**Instructions to follow**. Write out every line below that contains "computer".

**Extracted entries**.
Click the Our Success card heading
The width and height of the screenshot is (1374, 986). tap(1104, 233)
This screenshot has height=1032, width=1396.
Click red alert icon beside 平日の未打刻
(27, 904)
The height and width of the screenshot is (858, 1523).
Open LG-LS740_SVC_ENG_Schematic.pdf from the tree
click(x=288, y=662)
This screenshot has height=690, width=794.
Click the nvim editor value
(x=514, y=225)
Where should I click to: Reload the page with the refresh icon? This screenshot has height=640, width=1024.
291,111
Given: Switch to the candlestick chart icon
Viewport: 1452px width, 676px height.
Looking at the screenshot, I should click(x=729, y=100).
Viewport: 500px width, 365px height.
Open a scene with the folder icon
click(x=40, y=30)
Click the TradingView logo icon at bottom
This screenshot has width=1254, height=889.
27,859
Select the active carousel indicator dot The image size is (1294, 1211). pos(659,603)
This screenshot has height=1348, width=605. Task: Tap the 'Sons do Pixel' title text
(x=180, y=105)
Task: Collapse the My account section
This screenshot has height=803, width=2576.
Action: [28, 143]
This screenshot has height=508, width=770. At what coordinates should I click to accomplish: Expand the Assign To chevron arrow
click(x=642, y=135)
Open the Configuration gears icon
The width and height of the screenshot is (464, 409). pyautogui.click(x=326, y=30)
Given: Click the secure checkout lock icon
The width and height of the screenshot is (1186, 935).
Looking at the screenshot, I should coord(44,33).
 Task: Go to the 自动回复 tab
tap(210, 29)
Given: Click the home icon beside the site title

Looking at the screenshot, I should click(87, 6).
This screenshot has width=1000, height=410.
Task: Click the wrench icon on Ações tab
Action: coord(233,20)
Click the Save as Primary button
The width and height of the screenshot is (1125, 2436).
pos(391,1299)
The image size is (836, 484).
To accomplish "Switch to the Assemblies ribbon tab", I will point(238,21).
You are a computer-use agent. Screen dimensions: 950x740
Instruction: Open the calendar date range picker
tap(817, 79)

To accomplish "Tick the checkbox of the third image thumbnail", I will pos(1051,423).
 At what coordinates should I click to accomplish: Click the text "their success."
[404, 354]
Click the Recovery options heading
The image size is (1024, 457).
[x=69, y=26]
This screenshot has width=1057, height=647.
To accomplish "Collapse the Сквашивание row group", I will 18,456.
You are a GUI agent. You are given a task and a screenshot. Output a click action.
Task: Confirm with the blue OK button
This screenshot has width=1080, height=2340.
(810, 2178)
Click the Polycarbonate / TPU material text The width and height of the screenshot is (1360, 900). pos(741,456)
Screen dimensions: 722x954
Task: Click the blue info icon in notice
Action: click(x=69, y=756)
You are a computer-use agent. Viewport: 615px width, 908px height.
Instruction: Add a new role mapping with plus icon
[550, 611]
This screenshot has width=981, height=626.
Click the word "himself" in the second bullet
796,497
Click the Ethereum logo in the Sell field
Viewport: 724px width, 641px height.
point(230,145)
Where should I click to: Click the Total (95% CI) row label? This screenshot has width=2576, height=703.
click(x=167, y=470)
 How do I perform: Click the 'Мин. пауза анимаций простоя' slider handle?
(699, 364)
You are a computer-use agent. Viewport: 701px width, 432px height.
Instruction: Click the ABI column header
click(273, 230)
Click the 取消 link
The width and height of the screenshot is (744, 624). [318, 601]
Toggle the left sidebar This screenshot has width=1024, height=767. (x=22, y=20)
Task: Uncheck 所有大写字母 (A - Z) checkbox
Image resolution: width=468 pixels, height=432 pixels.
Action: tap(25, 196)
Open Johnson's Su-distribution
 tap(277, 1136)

**Response to this task**.
You are a computer-use agent. Screen dimensions: 950x740
You are a computer-use agent. Viewport: 615px width, 908px height.
You are a computer-use agent. Viewport: 701px width, 432px height.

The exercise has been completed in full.